DESCRIPTION OF THE TASK = Count every line in the entries that follow where the word "décembre" appears, then state only the total.

Records from a data collection:
********************
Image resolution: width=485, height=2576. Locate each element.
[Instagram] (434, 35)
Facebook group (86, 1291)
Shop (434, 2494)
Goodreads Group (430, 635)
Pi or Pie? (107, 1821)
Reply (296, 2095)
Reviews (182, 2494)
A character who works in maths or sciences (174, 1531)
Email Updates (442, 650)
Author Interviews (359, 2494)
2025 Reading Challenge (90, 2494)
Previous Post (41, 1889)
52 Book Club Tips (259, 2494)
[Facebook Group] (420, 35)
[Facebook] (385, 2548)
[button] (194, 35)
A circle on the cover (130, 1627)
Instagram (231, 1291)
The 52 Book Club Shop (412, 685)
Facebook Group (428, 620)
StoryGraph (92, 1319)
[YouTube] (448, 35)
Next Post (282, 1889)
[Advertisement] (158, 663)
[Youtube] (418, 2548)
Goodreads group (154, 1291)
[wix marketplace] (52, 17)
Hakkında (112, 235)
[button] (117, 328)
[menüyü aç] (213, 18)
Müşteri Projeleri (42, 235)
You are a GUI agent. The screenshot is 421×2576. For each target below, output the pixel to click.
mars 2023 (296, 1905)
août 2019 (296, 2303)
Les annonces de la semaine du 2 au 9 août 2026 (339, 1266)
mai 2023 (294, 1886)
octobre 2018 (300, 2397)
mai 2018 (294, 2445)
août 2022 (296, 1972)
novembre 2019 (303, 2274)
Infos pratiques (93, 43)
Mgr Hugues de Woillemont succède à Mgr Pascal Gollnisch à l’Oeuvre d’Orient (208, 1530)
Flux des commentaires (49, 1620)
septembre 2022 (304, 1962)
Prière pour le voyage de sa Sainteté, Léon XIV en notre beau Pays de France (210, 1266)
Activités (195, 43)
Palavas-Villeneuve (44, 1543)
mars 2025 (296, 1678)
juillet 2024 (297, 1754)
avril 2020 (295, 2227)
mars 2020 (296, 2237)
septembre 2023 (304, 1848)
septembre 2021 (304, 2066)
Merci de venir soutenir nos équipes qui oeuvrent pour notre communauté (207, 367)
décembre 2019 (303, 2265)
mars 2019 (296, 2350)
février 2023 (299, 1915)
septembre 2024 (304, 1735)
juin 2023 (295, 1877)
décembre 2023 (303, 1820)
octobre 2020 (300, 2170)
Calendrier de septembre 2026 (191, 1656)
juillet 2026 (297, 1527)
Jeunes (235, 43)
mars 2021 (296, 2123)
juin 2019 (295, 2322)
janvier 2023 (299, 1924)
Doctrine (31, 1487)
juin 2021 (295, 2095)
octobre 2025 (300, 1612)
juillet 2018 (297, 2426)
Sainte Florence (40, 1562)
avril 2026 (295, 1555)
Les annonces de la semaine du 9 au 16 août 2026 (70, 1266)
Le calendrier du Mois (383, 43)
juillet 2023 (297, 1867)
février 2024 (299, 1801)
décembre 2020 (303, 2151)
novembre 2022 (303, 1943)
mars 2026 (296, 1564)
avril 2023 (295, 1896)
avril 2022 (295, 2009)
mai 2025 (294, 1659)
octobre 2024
********************
RESULT FOR THIS EXERCISE = 3